Look to gross profit margin as an area of improvement going forward. This has been a negative area for Micron in the past because of the volatility associated with semiconductor prices. As prices continue to improve and Micron becomes more involved in higher margin areas such as mobile DRAM, this will be a metric that significantly improves in the future. In general, the company's gross profit margin should be stable. It should not fluctuate much from one period to another, unless the industry it is in has been undergoing drastic changes, which will affect the costs of goods sold or pricing policies.
Per Share Data
Conclusion and Buying Opportunity:
The Micron of 2014 and beyond will look much different than the picture we see today. The accumulation of cash generated will slowly flow through to earnings, which will be positive. The acquisition of Elpida is a game changer for revenue growth and market share. We believe analysts are underestimating how large the impact will be. Having customers like Apple and Samsung who are in the midst of the smartphone battle will be great for component makers. Newer and better products come out, causing customers to switch products swifter.

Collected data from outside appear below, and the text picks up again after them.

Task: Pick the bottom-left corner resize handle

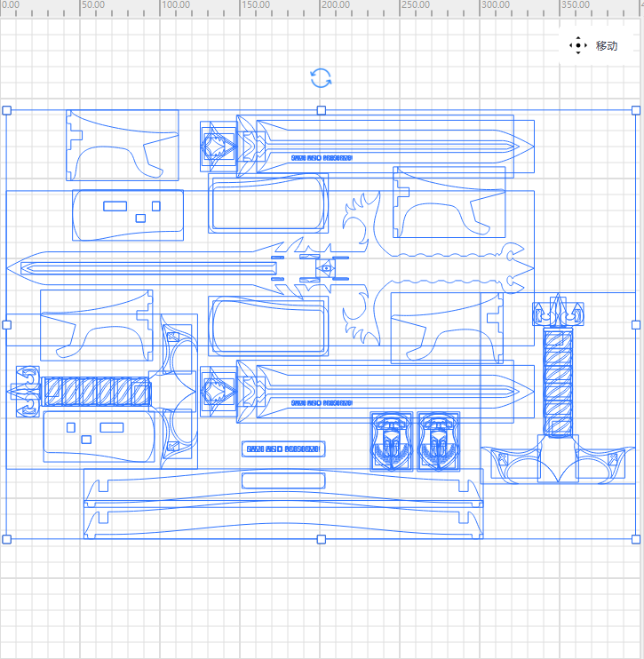Action: [x=7, y=539]
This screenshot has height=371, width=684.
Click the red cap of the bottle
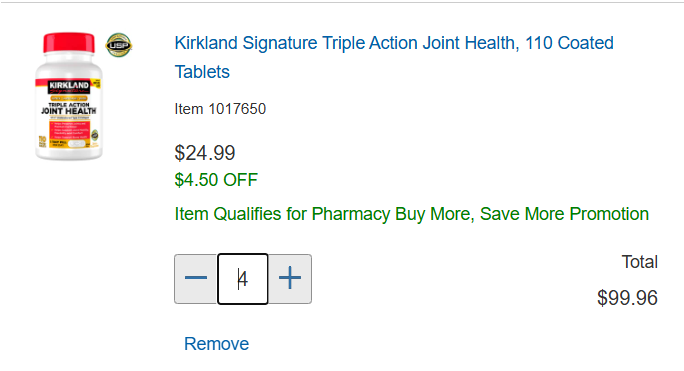[x=68, y=43]
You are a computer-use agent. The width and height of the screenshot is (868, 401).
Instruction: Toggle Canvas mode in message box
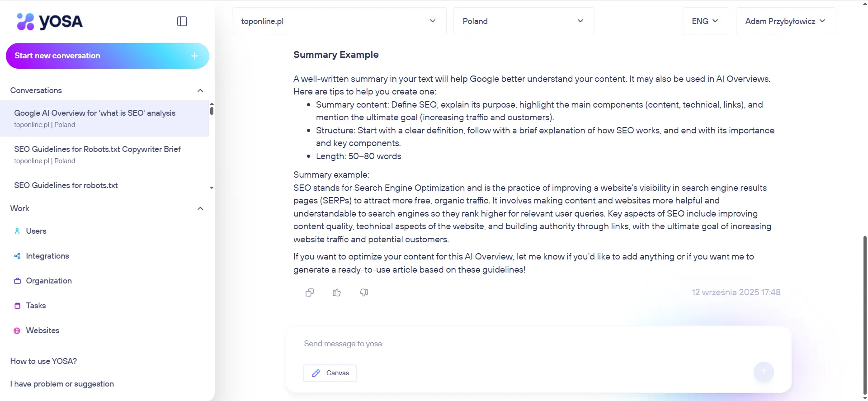coord(330,373)
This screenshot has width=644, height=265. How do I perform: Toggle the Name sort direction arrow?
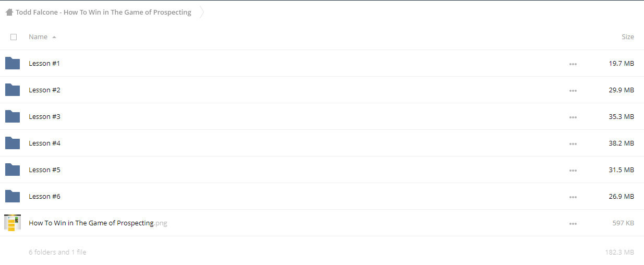[x=54, y=37]
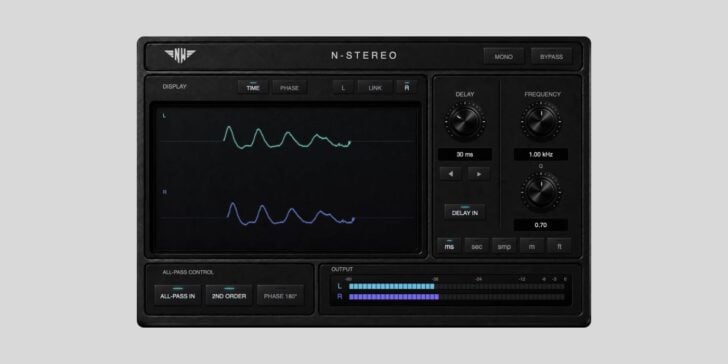This screenshot has width=728, height=364.
Task: Click the LINK channels button
Action: (x=375, y=88)
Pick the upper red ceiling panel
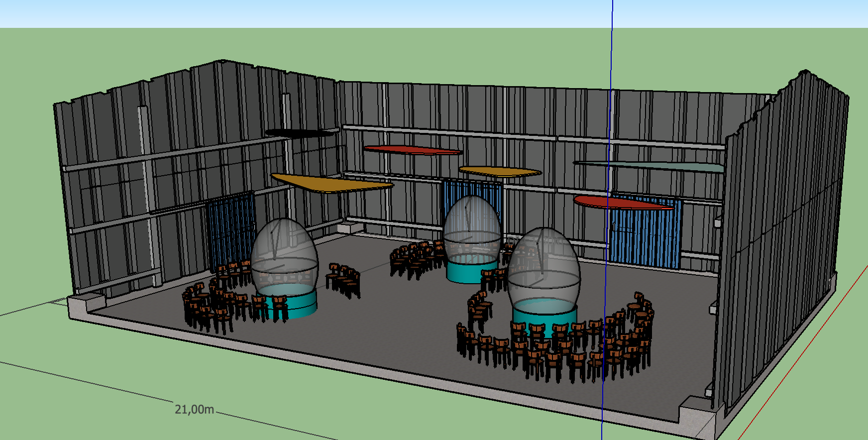 [412, 149]
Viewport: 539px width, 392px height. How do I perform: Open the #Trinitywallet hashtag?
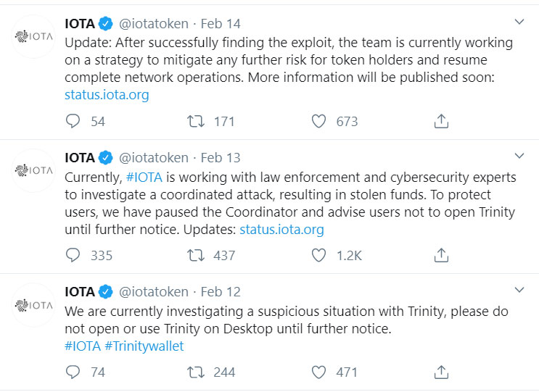coord(144,346)
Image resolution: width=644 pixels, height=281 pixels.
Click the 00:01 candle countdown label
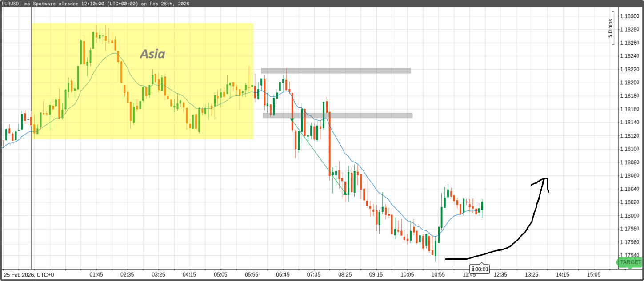[x=480, y=269]
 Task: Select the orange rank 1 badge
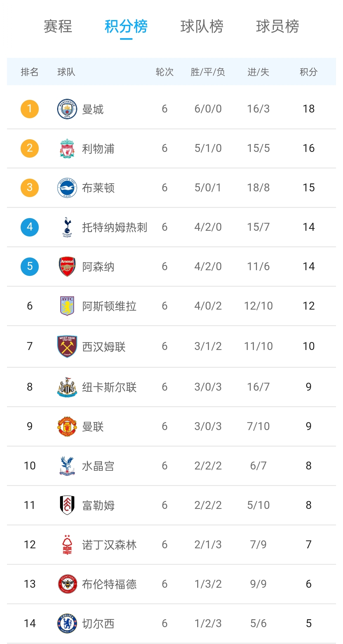coord(30,109)
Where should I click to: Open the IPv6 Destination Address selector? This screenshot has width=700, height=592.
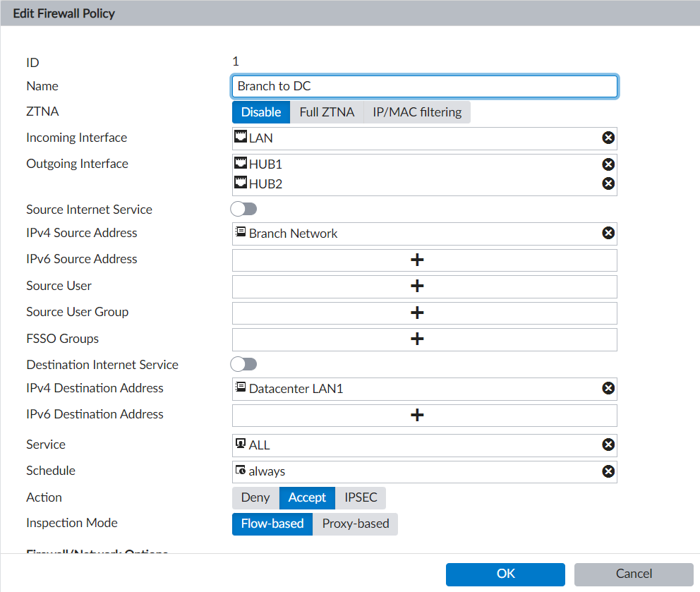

Come the 3rd week in September Micron will report fiscal year 2013 results. Expect nothing new; discussion of the Elpida acquisition, development or plans for new versions of memory, etc. Between now and when Micron reports results for the first quarter 2014 in December there is a buying opportunity for Micron. Expect that conference call to be the first glimmer of what the new Micron looks like in 2014.
Our valuation on the new Micron projects a stock price of $21 in late 2014. The downside, if they completely fail to realize the full potential of their new market share is $10.50.
Disclosure: I have no positions in any stocks mentioned, and no plans to initiate any positions within the next 72 hours. I wrote this article myself, and it expresses my own opinions. I am not receiving compensation for it (other than from Seeking Alpha). I have no business relationship with any company whose stock is mentioned in this article.